Oui, c’est frappant. A l’époque d’Ernest Fournier, puis encore de Maurice Jacquelin, voire d’André Talmès, elle s’intéresse essentiellement à la prestation des comédiens. Elle ne se soucie pas de la mise en scène, ni des décors. Le changement s’opère à partir des années 1970 : elle analyse et discute les options des metteurs en scène, les partis pris des décorateurs qu’on appelle désormais scénographes. Elle se montre à la fois plus fine et plus dure.

Quel rapport entretiennent la Comédie et la critique ?

Il a souvent été conflictuel, notamment sous le règne d’André Talmès et de Richard Vachoux. Les critiques du Journal de Genève en particulier reprochent au premier la faiblesse des mises en scène à l’affiche. A partir de Benno Besson, elle laisse plus de chance à l’aventure de la création, sans doute aussi parce que les gestes artistiques sont plus singuliers. Benno Besson, comme son successeur Claude Stratz, misent sur des artistes de grande envergure. La critique est sensible à ces ouvertures.

Vous n’êtes pas une historienne du théâtre, mais votre exposition rend justice à chaque époque. Quel a été votre axe ?

Avec l’équipe de la Comédie, Christine Ferrier notamment, nous avons veillé à privilégier des spectacles et des événements qui témoignent de  l’esprit de chaque période. Vous pouvez imaginer combien ça a été difficile ! Mon ambition était de donner la vision la plus honnête de la réception d’une pièce, pour que le visiteur se retrouve dans la peau d’un spectateur de l’époque.

Quels sont les atouts d’une exposition virtuelle?
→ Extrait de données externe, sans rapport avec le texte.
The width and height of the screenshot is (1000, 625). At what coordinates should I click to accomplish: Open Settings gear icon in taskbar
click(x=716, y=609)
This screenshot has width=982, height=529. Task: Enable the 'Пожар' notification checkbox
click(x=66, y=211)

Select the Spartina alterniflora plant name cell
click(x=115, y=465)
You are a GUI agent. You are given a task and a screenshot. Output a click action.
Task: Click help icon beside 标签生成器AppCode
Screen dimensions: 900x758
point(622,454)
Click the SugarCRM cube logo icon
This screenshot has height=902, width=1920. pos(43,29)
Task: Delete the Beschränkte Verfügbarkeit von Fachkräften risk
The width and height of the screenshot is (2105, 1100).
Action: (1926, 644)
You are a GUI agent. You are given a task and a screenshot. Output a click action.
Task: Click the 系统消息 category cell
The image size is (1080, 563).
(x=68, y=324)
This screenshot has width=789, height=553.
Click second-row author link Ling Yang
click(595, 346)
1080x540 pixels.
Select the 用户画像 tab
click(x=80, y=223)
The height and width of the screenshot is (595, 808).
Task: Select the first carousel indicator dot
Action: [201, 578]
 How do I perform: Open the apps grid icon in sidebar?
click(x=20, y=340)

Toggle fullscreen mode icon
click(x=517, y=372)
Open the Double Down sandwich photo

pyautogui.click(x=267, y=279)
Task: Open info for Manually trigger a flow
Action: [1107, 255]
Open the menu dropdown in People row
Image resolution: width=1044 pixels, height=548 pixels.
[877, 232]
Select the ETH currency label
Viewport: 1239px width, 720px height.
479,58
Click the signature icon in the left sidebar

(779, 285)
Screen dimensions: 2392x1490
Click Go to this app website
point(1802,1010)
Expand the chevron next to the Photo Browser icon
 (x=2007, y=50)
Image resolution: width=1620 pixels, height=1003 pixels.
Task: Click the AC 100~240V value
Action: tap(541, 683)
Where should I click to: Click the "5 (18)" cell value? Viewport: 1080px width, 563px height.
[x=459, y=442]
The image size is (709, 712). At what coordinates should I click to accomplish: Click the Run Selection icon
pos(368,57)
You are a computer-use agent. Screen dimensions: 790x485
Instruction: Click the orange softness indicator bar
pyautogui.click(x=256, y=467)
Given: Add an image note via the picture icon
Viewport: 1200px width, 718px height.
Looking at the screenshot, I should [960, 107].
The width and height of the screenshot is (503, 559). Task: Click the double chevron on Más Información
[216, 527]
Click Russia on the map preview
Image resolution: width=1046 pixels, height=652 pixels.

Elle est d’abord accessible à tous. C’est l’enjeu: donner envie au connaisseur et au profane de découvrir pas seulement l’histoire d’une institution, mais les grandes évolutions d’un art. Cela touche aussi bien au jeu qu’au statut des décors ou  qu’à la traduction.  Sans parler du rôle du metteur en scène, de plus en plus omnipotent. L’autre grand principe, c’est que cette exposition n’a pas de fin. L’ ère qui s’ouvre aux Eaux-Vives permettra de l’enrichir encore.

Cent-sept ans d’histoire, c’est plus de mille spectacles au moins. Quel est celui que vous auriez rêvé de voir ?

Chacun à son idée, de Luigi Pirandello, monté à l’automne 1989 par Claude Stratz. Le metteur en scène genevois, qui s’était aguerri auprès de Patrice Chéreau aux Amandiers de Nanterre, inaugurait son mandat. Quand on voit les images, on est soufflé par la beauté du décor (oeuvre de Frédéric Robert), par l’engagement des acteurs. Nous proposons d’ailleurs un lien qui permet de visionner un reportage de la RTS où on voit Claude Stratz diriger ses comédiens. Son énergie est contagieuse.